Exercise details: Would you reproduce, without any alteration, the lines from the opening line of the entries through the line that has "You are a computer-use agent. The" in it?

Input data:
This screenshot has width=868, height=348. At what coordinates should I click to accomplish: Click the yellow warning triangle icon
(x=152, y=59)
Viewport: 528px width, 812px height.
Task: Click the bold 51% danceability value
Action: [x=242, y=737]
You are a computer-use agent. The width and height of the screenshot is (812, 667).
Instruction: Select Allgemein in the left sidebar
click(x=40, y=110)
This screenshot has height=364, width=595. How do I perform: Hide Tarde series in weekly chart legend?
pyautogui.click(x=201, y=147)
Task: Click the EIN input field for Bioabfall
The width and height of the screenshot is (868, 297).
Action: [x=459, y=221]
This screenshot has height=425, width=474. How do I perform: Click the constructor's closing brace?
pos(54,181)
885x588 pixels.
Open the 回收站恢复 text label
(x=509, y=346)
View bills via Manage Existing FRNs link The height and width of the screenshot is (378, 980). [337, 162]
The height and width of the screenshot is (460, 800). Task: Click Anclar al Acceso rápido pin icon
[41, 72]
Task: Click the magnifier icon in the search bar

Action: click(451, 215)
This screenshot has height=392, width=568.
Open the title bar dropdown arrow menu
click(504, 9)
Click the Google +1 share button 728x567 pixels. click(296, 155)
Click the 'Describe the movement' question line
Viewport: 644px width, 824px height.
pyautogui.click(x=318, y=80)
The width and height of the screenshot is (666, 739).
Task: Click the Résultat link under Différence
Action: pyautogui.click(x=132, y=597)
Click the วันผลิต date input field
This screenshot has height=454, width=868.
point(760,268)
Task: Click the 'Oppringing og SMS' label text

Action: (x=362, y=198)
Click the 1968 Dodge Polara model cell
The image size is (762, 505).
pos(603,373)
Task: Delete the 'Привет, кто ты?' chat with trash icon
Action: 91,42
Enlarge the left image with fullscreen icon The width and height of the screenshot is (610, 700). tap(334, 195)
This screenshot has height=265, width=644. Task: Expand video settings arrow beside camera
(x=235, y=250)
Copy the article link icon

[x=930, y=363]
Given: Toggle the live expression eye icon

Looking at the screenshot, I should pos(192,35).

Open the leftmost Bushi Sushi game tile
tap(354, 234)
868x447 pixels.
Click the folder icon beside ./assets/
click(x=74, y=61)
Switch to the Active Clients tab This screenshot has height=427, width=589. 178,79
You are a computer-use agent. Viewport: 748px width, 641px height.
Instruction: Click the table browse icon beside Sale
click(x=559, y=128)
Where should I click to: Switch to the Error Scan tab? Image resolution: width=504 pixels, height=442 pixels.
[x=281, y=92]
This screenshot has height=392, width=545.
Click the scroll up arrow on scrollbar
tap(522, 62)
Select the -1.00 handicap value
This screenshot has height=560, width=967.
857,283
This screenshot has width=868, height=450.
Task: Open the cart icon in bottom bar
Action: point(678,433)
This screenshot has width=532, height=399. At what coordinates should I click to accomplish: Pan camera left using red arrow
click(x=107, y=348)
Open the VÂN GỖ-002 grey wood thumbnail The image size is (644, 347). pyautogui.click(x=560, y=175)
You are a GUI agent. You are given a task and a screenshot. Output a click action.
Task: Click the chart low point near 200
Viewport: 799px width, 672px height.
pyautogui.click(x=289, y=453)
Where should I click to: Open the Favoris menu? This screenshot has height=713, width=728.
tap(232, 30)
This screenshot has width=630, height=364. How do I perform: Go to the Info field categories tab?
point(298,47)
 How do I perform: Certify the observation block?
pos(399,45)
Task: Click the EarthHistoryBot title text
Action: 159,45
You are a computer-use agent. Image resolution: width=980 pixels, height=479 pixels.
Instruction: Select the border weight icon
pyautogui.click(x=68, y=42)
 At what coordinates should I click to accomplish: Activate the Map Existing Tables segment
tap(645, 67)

Reply:
This screenshot has width=868, height=348. At what coordinates should I click to accomplish: Click the yellow warning triangle icon
(x=152, y=59)
Viewport: 528px width, 812px height.
Task: Click the bold 51% danceability value
Action: [x=242, y=737]
You are a computer-use agent. The width and height of the screenshot is (812, 667).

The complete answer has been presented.